Le duel de deux vies

Dans le cadre des 200 ans des relations diplomatiques de la Suisse et de la Russie, le Théâtre du Léman a accueilli les 22 et 23 février une pièce du répertoire de la troupe moscovite du Théâtre d’Art de Moscou. Intitulée Le duel, cette pièce est adaptée de la nouvelle éponyme d’Anton Tchekhov.

Le spectateur devient le témoin, dans une atmosphère à la fois idyllique et cruelle, d’un duel entre les protagonistes et eux-mêmes, d’un duel de mots, d’un duel de positions de vie différentes et enfin d’un duel réel à la fin de la pièce. L’histoire se situe dans une petite ville du Caucase où les personnages se sont retrouvés à travers différents concours de circonstance. Certains s’accommodent bien, d’autres moins. Les personnages parlent, se rencontrent, se conseillent, se détestent. Ils essaient simplement de vivre, ils essaient de trouver un sens à leur existence. Ils parlent de Dieu, de possibilités ratées, d’amour non vécues.

Les acteurs, pour la plupart des artistes renommés de Russie, ont su montrer l’humanité de ces personnages, tous plus ou moins ambigus, à travers un jeu chargé d’électricité, de réalisme mais pas d’hystérie. Dommage que les sous-titres français – le spectacle étant en russe – n’ont pas toujours retransmis le texte avec justesse, empêchant peut-être les spectateurs non-russophones de s’imprégner totalement de l’émotion de la pièce.

La mise en scène est assez sobre et sans détails superflus. Le metteur en scène Anton Iakovlev n’a pas recouru a des effets spéciaux et n’a pas transformé l’idée de la pièce ni le texte.

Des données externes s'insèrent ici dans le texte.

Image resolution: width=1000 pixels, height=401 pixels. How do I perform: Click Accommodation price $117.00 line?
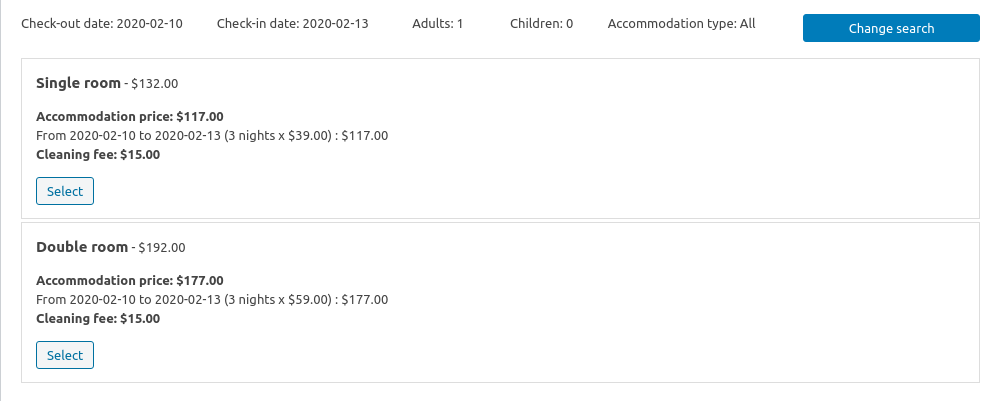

Une certaine lenteur de l’action avec un bruit monotone de vagues en arrière-fond souligne l’arrivée imminente du drame comme lors d’un jour chaud – duquel les personnages se plaignent – l’arrivée de l’orage. Le soleil brille tellement que tout est presque blanc, absent. Quelques notes musicales d’un dotâr soulignent la tension parmi les personnages pendant que ces derniers circulent dans un décor dépouillé, mais qui a de l’effet. Des planches de bois clair, d’un côté une chambre, de l’autre une salle à manger, un café. Au milieu une plage avec une barque renversée. Tout autour, des cordes qui pendent comme un rideau délimitant du reste du monde l’espace de la tragédie qui se joue et où pourtant rien ne peut être caché. Ces cordes sont comme une sorte de jungle de lianes que les héros traversent. Parfois ils s’y emmêlent ou s’y pendent pour se balancer, comme pour souligner l’instabilité de notre vie ou leur désir de s’envoler, de vivre autre chose. Ce décor sobre laisse l’occasion au spectateur de voir les émotions, les larmes, les rires, la tragédie à leurs summum. Anton Tchekhov disait que « si un fusil est suspendu à un mur au premier acte d’une pièce, au dernier acte il doit tirer ». Ainsi, nous pouvons dire que si une barque est sur scène au premier acte, au dernier elle doit partir et ainsi, un des personnages quitte ce lieu à bord de cette barque lors d’une météo pluvieuse.

La barque est partie, l’orage a éclaté, les personnages ont changé. Dans une pièce aux thèmes universels, avec des acteurs qui tenaient parfaitement leur rôle, les mots sonnaient comme des évidences et la scène devenait le plateau d’événements qui dépassaient la théâtralité et semblaient réels.